Sleep Deprivation Elderly Blood Sugar
December 12, 2013

Aging Worsens Effects Of Sleep Deprivation On Blood Sugar Levels

redOrbit Staff & Wire Reports - Your Universe Online

Normal aging may exacerbate the negative effect of sleep deprivation on pancreatic cells that maintain normal blood sugar levels, according to a study published this month in the journal Aging Cell.

Sleep, or the lack of it, seems to affect nearly every aspect of human physiology, although the molecular pathways through which sleep deprivation wreaks havoc on the body remain poorly understood. Numerous studies have looked at the consequences of sleep deprivation on the brain, but few have directly tested its effects on peripheral organs.

During sleep deprivation, cells upregulate the unfolded protein response (UPR), a process where misfolded proteins get refolded or degraded.

Five years ago, researchers at the University of Pennsylvania showed that the UPR is an adaptive response to stress induced by sleep deprivation, and is impaired in the brains of old mice. Those findings suggested that inadequate sleep in the elderly, who typically experience sleep disturbances, could exacerbate an already-impaired protective response to protein misfolding that happens in aging cells.

Such protein misfolding and clumping is associated with many diseases such as Alzheimer's and Parkinson's, said research associate professor Nirinjini Naidoo, one of the leaders of that study.

In the current study, Naidoo has shown for the first time the effect of sleep deprivation on the UPR in peripheral tissue – in this case, the pancreas. The study revealed that stress in pancreatic cells due to sleep deprivation may contribute to the loss or dysfunction of these cells important to maintaining proper blood sugar levels, and that these functions may be exacerbated by normal aging.

"The combined effect of aging and sleep deprivation resulted in a loss of control of blood sugar reminiscent of pre-diabetes in mice," Naidoo said. "We hypothesize that older humans might be especially susceptible to the effects of sleep deprivation on the disruption of glucose homeostasis via cell stress."

Naidoo and Penn State colleague Joseph Baur, assistant professor of physiology, collaborated to examine the relationship of sleep deprivation, the UPR, and metabolic response with age.

Other researchers have suggested that the death of beta cells associated with type-2 diabetes might be due to stress in a cell compartment called the endoplasmic reticulum (ER). The UPR is one part of the quality control system in the ER, where some proteins are made.

Given this, Naidoo and Baur wondered whether sleep deprivation (SD) might cause ER stress in the pancreas through an increase in protein misfolding and, in turn, how this relates to aging.

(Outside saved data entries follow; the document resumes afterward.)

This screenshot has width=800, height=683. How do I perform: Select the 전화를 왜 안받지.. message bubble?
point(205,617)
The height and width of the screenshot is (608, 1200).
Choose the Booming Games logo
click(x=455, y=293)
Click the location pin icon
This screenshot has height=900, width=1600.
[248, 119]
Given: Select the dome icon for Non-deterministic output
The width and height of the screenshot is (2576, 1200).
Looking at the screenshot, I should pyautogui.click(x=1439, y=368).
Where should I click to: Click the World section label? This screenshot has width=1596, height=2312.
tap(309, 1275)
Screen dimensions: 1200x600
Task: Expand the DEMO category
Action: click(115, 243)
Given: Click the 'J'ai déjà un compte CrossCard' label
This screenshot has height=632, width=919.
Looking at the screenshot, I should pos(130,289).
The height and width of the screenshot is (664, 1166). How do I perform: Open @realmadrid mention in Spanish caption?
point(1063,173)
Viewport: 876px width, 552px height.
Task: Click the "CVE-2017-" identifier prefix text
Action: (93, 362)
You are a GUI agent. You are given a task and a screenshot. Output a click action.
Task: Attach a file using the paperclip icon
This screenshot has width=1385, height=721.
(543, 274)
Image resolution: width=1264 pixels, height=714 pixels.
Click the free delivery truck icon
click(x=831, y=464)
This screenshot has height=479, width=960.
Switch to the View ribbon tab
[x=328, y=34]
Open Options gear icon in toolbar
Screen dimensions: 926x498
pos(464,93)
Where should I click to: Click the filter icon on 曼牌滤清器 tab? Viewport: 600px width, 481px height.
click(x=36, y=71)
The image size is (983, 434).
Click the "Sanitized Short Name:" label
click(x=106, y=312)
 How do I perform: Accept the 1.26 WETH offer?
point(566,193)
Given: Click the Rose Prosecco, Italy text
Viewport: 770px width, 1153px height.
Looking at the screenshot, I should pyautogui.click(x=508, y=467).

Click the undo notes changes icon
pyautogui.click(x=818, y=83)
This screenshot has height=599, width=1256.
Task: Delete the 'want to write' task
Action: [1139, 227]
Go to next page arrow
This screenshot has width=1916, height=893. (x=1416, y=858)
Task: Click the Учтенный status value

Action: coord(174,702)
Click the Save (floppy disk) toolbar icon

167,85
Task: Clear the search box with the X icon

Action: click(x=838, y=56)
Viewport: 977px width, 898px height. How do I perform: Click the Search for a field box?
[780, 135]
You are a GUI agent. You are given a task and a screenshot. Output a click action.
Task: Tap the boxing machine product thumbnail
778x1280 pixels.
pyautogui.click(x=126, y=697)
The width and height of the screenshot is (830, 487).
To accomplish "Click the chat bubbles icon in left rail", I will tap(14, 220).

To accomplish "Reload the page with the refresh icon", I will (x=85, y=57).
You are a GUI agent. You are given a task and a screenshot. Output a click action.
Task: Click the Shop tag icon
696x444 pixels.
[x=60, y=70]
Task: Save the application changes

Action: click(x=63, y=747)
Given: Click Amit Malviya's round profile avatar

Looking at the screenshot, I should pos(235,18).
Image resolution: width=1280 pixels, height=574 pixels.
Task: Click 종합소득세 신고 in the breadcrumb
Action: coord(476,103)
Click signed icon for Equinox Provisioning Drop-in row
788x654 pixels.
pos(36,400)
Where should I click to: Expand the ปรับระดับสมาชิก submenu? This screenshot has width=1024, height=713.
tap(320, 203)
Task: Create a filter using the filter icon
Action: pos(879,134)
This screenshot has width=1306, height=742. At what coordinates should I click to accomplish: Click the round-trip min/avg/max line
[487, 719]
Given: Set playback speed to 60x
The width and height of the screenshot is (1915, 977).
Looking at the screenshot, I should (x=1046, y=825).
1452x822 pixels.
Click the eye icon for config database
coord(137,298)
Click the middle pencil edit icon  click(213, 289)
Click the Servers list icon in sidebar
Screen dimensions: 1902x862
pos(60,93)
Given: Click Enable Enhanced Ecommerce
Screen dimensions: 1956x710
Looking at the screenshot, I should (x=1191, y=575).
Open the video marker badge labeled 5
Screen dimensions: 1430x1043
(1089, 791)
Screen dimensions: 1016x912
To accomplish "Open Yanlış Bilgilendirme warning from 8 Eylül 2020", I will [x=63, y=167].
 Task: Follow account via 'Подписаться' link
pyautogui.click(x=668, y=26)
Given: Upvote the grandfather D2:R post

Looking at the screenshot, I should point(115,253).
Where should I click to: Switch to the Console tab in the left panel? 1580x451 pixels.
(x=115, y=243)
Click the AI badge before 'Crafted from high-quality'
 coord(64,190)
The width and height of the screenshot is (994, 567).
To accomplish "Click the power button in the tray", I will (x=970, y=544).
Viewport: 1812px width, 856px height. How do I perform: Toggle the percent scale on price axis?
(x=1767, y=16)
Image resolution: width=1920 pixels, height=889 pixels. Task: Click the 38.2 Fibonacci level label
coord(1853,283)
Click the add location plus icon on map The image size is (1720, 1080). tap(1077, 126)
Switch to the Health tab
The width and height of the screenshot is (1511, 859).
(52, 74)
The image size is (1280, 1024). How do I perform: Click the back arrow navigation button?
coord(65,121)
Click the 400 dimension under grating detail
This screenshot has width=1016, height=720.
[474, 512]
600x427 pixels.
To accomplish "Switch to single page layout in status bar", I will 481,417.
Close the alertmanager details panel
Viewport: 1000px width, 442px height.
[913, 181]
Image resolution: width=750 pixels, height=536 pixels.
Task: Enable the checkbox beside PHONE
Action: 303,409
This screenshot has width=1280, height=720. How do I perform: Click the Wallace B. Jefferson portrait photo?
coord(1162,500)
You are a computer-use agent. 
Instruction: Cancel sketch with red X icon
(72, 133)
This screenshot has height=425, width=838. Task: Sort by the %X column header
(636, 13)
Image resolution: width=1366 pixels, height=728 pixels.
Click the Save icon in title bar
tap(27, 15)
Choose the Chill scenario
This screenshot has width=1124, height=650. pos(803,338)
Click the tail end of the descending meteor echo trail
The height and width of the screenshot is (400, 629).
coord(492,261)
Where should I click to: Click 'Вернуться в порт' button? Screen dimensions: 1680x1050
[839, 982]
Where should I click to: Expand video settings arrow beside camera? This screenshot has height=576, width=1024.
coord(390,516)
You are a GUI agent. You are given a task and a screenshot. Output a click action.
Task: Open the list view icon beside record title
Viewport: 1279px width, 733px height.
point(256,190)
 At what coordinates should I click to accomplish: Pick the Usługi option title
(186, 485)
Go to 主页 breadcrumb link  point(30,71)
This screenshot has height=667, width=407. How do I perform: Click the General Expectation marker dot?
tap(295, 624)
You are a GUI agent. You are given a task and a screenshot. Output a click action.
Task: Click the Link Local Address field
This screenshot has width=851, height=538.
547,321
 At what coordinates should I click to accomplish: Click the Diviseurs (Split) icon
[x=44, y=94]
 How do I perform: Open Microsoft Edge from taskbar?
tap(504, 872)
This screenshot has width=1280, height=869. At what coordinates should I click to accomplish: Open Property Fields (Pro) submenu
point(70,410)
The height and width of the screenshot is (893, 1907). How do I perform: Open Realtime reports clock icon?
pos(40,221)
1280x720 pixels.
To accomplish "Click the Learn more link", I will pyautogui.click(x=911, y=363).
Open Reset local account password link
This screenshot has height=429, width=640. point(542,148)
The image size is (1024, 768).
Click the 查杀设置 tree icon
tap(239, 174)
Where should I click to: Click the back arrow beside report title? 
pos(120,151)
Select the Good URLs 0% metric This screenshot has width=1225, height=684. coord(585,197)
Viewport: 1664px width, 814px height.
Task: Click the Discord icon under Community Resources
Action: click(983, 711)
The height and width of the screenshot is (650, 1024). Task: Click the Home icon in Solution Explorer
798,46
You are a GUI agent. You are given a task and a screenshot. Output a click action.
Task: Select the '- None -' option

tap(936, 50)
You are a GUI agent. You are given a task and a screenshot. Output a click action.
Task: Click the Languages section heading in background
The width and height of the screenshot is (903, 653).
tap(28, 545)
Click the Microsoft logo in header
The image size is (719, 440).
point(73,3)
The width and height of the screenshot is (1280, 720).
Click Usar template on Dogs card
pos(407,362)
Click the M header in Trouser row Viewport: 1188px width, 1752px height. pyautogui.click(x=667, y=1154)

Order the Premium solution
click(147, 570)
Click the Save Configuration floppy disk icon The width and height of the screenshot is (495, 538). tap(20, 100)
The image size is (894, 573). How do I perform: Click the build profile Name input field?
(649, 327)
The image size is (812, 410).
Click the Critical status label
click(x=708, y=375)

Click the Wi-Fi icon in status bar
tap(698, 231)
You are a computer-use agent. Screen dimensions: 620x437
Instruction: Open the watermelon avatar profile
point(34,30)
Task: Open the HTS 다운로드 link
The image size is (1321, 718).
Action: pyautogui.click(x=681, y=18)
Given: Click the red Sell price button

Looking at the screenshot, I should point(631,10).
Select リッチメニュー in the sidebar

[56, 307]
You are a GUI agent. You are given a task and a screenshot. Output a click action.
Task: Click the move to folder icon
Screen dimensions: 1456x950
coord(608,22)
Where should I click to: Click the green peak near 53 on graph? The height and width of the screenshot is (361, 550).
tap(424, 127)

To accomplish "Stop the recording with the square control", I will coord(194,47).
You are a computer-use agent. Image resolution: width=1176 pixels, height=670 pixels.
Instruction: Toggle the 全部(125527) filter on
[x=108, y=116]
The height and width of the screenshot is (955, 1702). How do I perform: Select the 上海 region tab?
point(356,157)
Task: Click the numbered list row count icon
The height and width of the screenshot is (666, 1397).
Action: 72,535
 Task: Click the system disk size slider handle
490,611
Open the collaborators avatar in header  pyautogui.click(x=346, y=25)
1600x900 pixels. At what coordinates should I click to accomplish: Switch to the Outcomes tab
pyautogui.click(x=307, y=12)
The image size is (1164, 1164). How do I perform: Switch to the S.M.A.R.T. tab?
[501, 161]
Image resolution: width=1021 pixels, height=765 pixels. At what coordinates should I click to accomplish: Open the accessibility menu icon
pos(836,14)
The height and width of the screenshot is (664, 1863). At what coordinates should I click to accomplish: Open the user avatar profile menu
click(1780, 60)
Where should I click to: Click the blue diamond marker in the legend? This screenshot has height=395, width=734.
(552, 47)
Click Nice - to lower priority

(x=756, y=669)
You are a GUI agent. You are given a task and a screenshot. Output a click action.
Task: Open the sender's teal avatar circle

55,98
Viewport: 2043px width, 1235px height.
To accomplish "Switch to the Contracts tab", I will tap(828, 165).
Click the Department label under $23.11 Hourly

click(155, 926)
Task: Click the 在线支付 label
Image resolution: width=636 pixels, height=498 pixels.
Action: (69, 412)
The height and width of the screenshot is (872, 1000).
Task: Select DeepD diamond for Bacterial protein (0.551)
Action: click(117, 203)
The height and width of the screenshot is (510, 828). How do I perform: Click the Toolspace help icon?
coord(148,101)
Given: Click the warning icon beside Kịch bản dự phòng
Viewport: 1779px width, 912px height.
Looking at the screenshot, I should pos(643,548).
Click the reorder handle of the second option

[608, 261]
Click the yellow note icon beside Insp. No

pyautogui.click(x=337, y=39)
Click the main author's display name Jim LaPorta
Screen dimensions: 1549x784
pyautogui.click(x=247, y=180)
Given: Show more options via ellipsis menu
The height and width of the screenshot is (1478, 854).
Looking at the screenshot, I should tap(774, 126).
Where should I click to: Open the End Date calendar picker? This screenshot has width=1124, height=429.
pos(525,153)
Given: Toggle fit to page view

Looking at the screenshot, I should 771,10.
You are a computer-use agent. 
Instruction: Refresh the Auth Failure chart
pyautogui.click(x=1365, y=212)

The team examined tissues in mice for cellular stress following acute SD, and also looked for cellular stress in aging mice. Their results showed that both age and SD combine to induce cellular stress in the pancreas, with older mice faring markedly worse when subjected to sleep deprivation.

Pancreas tissue from older mice or from young animals subjected to sleep deprivation exhibited signs of protein misfolding, yet both were able to maintain insulin secretion and control blood sugar levels. However, pancreatic tissue from acutely sleep-deprived aged animals exhibited a noticeable increase in CHOP, a protein associated with cell death, suggesting a maladaptive response to cellular stress with age that was amplified by sleep deprivation.

Acute sleep deprivation caused increased plasma glucose levels in both young and old animals, although this change was not overtly related to stress in beta cells, since plasma insulin levels were not lower following acute lack of sleep. Accordingly, young animals subjected to acute sleep deprivation remained tolerant to a glucose challenge.

In a chronic sleep deprivation experiment, young mice were sensitized to insulin and had improved control of their blood sugar, whereas aged animals became hyperglycemic and failed to maintain appropriate plasma insulin concentrations.

While changes in insulin secretion are unlikely to play a major role in the acute effects of SD, cellular stress in pancreatic tissue suggests that chronic SD may contribute to the loss or dysfunction of endocrine cells, and that these effects may be exacerbated by normal aging, the researchers concluded.